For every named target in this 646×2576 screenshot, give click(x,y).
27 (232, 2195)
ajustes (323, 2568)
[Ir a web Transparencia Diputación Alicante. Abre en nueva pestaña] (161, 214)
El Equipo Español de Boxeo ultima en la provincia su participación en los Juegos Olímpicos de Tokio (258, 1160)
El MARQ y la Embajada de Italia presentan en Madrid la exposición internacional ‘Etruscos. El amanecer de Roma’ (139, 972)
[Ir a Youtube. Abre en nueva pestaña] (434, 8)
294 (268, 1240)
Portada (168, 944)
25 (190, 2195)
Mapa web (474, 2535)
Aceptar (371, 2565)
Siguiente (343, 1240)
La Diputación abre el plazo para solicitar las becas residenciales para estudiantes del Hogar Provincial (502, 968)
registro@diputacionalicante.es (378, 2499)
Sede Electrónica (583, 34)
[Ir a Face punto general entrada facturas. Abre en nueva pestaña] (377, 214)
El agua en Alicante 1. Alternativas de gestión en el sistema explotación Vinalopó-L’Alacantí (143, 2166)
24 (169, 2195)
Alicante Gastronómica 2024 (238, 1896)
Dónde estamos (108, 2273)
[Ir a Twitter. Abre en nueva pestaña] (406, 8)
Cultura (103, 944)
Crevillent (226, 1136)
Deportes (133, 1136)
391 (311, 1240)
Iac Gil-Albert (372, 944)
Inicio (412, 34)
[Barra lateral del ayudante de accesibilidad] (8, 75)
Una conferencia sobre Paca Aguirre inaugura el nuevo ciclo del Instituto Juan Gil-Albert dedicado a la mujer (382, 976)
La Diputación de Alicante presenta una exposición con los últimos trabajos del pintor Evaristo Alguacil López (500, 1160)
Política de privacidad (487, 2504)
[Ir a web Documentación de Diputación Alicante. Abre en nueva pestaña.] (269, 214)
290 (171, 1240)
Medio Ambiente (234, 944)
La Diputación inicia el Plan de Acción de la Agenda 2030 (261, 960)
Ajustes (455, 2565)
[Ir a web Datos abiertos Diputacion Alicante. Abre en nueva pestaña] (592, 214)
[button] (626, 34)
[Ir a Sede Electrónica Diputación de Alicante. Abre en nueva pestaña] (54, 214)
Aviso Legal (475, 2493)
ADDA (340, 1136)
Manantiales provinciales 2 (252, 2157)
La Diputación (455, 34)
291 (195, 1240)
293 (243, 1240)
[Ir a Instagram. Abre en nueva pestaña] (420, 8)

○ ○ ○

* **REQUIREMENT**
Copy out the full listing so that each line matches exactly.

* **FINISHED TASK**
For every named target in this 646×2576 screenshot, give click(x,y).
27 (232, 2195)
ajustes (323, 2568)
[Ir a web Transparencia Diputación Alicante. Abre en nueva pestaña] (161, 214)
El Equipo Español de Boxeo ultima en la provincia su participación en los Juegos Olímpicos de Tokio (258, 1160)
El MARQ y la Embajada de Italia presentan en Madrid la exposición internacional ‘Etruscos. El amanecer de Roma’ (139, 972)
[Ir a Youtube. Abre en nueva pestaña] (434, 8)
294 (268, 1240)
Portada (168, 944)
25 (190, 2195)
Mapa web (474, 2535)
Aceptar (371, 2565)
Siguiente (343, 1240)
La Diputación abre el plazo para solicitar las becas residenciales para estudiantes del Hogar Provincial (502, 968)
registro@diputacionalicante.es (378, 2499)
Sede Electrónica (583, 34)
[Ir a Face punto general entrada facturas. Abre en nueva pestaña] (377, 214)
El agua en Alicante 1. Alternativas de gestión en el sistema explotación Vinalopó-L’Alacantí (143, 2166)
24 (169, 2195)
Alicante Gastronómica 2024 (238, 1896)
Dónde estamos (108, 2273)
[Ir a Twitter. Abre en nueva pestaña] (406, 8)
Cultura (103, 944)
Crevillent (226, 1136)
Deportes (133, 1136)
391 (311, 1240)
Iac Gil-Albert (372, 944)
Inicio (412, 34)
[Barra lateral del ayudante de accesibilidad] (8, 75)
Una conferencia sobre Paca Aguirre inaugura el nuevo ciclo del Instituto Juan Gil-Albert dedicado a la mujer (382, 976)
La Diputación de Alicante presenta una exposición con los últimos trabajos del pintor Evaristo Alguacil López (500, 1160)
Política de privacidad (487, 2504)
[Ir a web Documentación de Diputación Alicante. Abre en nueva pestaña.] (269, 214)
290 (171, 1240)
Medio Ambiente (234, 944)
La Diputación inicia el Plan de Acción de la Agenda 2030 (261, 960)
Ajustes (455, 2565)
[Ir a web Datos abiertos Diputacion Alicante. Abre en nueva pestaña] (592, 214)
[button] (626, 34)
[Ir a Sede Electrónica Diputación de Alicante. Abre en nueva pestaña] (54, 214)
Aviso Legal (475, 2493)
ADDA (340, 1136)
Manantiales provinciales 2 (252, 2157)
La Diputación (455, 34)
291 (195, 1240)
293 (243, 1240)
[Ir a Instagram. Abre en nueva pestaña] (420, 8)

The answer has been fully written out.